Building that future he said, requires urgent action by the Government and its partners and the local communities, to improve the quality of education, make vaccines available for every child, invest more in the mental health of children and young people and scale up efforts to address climate crisis; stressing that with more than 78% of primary school-age children in School, Gambia has made gains in making education accessible to children across the country. However, he also added that for many children, being in school does not equal to learning.  

Lewis said making vaccines available and accessible to every child helps protect them against diseases such as measles, polio and smallpox, and enables them to grow healthier and perform better in school.

“The Gambia has an impressive vaccination record and we must work together to sustain it. We must invest more in the procurement of vaccines, improve cold chain facilities and combat misinformation that is driving vaccine hesitancy.
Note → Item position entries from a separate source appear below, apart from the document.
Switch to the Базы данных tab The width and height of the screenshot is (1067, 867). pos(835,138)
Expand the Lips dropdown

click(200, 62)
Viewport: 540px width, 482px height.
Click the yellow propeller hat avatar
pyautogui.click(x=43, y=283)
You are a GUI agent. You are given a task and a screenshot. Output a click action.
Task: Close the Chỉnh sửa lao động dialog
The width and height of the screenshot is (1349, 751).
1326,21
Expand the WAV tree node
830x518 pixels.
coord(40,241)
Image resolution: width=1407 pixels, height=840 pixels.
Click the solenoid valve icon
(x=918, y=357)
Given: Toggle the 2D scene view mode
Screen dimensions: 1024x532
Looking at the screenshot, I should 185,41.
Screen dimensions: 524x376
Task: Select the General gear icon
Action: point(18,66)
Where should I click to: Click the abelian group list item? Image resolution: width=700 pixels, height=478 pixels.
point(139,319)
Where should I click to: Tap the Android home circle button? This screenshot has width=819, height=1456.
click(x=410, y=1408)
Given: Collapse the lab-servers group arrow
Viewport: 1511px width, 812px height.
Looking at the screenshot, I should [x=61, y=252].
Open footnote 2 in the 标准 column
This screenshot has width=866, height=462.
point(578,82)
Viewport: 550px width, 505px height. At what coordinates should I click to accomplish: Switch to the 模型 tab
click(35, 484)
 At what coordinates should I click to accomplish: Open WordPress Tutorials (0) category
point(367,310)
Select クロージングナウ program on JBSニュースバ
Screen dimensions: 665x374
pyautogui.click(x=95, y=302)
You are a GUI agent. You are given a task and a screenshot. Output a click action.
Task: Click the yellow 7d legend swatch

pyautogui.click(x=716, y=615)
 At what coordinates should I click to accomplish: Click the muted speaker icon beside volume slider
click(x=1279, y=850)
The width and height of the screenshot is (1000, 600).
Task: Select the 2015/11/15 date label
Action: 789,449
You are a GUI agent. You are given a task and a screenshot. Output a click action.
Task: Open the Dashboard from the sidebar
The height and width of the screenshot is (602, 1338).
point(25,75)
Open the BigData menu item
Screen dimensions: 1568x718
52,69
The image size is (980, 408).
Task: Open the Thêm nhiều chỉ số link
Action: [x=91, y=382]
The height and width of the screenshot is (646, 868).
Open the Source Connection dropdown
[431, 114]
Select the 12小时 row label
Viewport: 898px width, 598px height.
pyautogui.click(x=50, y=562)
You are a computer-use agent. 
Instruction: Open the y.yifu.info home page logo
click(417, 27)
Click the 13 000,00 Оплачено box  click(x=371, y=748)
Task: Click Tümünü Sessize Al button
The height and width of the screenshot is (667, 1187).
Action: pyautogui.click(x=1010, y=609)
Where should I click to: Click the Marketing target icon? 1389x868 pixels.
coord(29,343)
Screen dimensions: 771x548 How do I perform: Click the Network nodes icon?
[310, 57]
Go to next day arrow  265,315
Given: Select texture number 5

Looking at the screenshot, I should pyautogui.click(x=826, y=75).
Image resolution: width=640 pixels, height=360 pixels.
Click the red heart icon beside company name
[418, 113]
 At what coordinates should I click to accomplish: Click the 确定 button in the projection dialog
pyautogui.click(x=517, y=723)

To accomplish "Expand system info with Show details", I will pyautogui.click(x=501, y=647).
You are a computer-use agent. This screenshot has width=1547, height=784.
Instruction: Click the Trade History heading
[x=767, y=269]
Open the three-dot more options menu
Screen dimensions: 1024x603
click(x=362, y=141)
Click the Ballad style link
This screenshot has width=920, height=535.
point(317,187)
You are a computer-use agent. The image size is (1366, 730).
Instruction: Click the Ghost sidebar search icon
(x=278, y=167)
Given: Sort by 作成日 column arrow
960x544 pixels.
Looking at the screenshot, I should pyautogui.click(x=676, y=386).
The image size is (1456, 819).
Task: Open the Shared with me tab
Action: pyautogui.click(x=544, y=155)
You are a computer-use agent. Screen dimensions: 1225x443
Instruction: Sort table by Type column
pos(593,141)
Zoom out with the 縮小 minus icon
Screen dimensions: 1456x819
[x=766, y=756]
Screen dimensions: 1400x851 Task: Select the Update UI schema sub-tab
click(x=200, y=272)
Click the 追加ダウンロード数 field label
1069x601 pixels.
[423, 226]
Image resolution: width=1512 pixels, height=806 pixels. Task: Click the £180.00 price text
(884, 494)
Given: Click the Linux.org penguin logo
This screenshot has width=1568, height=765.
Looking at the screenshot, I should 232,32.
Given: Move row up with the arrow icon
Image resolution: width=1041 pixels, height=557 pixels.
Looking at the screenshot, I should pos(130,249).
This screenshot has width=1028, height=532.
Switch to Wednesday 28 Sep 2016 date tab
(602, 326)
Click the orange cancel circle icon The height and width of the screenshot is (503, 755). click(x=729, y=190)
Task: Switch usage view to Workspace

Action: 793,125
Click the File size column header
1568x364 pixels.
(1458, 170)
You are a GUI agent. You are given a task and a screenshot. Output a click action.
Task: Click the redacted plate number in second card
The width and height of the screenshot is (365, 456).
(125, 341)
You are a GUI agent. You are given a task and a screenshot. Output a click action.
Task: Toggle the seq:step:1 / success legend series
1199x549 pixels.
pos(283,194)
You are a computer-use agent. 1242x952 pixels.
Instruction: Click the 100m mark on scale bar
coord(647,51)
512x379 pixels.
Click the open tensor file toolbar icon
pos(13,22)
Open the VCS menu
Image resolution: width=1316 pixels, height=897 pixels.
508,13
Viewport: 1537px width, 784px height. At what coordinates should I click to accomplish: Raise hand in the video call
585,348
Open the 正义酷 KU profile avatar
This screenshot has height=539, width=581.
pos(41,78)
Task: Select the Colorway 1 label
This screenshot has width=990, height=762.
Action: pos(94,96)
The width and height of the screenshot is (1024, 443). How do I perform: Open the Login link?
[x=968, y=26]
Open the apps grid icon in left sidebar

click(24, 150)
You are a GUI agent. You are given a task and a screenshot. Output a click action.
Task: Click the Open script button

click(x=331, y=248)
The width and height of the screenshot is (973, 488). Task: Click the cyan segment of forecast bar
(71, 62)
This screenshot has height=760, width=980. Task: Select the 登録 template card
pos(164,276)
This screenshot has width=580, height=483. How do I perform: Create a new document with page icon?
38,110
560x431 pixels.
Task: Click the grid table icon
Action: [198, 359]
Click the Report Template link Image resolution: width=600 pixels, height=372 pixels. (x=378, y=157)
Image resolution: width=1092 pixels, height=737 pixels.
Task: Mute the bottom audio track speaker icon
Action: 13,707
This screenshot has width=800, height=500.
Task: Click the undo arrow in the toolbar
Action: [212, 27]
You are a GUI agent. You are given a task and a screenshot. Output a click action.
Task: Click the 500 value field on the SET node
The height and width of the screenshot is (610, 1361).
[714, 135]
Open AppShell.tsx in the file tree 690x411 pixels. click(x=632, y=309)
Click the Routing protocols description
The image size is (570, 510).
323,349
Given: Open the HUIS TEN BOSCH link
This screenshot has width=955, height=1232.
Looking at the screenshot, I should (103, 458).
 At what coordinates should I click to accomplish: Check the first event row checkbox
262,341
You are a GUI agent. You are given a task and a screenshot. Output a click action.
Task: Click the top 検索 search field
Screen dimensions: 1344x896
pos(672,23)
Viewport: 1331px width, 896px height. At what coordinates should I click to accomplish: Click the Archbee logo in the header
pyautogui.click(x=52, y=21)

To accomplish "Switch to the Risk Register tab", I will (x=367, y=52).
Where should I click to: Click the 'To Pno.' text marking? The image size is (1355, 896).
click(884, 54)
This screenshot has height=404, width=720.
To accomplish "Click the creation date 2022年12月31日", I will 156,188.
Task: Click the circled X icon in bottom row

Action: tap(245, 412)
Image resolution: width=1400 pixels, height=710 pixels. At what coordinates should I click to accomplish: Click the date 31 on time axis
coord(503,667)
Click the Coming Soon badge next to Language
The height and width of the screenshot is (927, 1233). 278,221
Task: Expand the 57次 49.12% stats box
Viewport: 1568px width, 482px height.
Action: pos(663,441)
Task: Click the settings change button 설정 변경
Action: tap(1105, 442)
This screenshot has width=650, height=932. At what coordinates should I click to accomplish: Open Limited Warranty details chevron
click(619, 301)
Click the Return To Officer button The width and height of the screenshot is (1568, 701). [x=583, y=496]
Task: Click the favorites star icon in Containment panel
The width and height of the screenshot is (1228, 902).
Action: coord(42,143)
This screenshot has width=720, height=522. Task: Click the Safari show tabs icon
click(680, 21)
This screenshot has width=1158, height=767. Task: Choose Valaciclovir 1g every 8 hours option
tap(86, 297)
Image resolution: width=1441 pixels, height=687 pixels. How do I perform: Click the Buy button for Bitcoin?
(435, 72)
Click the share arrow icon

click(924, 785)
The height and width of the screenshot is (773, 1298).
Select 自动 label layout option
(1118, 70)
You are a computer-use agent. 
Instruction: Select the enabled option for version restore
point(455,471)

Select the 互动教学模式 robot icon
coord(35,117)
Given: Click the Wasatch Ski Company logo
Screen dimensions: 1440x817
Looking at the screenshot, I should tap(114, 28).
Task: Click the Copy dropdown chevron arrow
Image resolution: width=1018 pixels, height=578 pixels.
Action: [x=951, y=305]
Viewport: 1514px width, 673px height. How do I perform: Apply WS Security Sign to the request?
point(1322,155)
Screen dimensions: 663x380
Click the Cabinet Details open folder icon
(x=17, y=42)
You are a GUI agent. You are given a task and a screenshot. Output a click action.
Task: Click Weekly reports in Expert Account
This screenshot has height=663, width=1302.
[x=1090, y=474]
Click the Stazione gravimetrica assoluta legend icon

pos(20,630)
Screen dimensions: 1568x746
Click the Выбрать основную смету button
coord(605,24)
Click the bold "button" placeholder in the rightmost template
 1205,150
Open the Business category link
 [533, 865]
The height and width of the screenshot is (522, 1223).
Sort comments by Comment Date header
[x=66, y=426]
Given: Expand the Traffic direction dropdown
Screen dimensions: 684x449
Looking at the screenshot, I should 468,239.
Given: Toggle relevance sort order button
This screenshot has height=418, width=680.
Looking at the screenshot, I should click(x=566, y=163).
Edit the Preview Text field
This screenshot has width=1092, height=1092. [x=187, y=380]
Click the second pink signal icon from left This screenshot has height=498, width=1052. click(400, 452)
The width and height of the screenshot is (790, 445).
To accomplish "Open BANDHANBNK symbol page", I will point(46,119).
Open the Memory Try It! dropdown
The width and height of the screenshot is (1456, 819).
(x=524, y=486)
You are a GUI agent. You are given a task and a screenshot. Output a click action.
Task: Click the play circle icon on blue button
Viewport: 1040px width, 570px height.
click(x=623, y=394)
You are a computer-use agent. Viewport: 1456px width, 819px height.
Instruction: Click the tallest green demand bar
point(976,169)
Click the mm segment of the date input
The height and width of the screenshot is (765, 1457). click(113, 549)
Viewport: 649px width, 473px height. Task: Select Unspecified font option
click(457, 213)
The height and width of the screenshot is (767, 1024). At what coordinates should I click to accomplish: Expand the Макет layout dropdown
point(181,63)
In tandem, we must do more to reduce wasting and stunting among young children and scale up programs and policies that guarantee the nutritional health of every child,” he said.

He said digital technologies are revolutionising the way children communicate, learn and socialise, adding that many children and young people view staying online as huge risks. Lewis said 84% of respondents in a recent U-Report poll, “think online sexual harassment and bullying is a problem for children and young people in the Gambia”; that yet, even beyond the digital platforms, children and young people are increasingly becoming anxious about the future.  

“It is time to protect and care for children’s mental health and to integrate their mental health into primary health care. This must be accompanied by a strong policy framework that ensures all children live free of violence, abuse and exploitation,” he said.

In another U-Report poll, close to 50% of young people in the Gambia, said rains and floods were the biggest climate change related challenges that their communities faced, and 50% said that reduced food production was the biggest threat to their livelihoods. He said this is strong evidence that the climate crisis will be a permanent feature in the lives of Gambian children if urgent action is not taken.  

“It is time to address the climate crisis, scale up investments in climate adaptation and resilience, and strengthen children and young people’s participation in climate decisions. So, on and beyond our 75th anniversary, our promise to every child is to never give up on you; to continue listening to you and to provide you with the platform to amplify your voices and to demand the protection and fulfillment of your rights. In upholding our promise to you, we will never give up,” Lewis vows.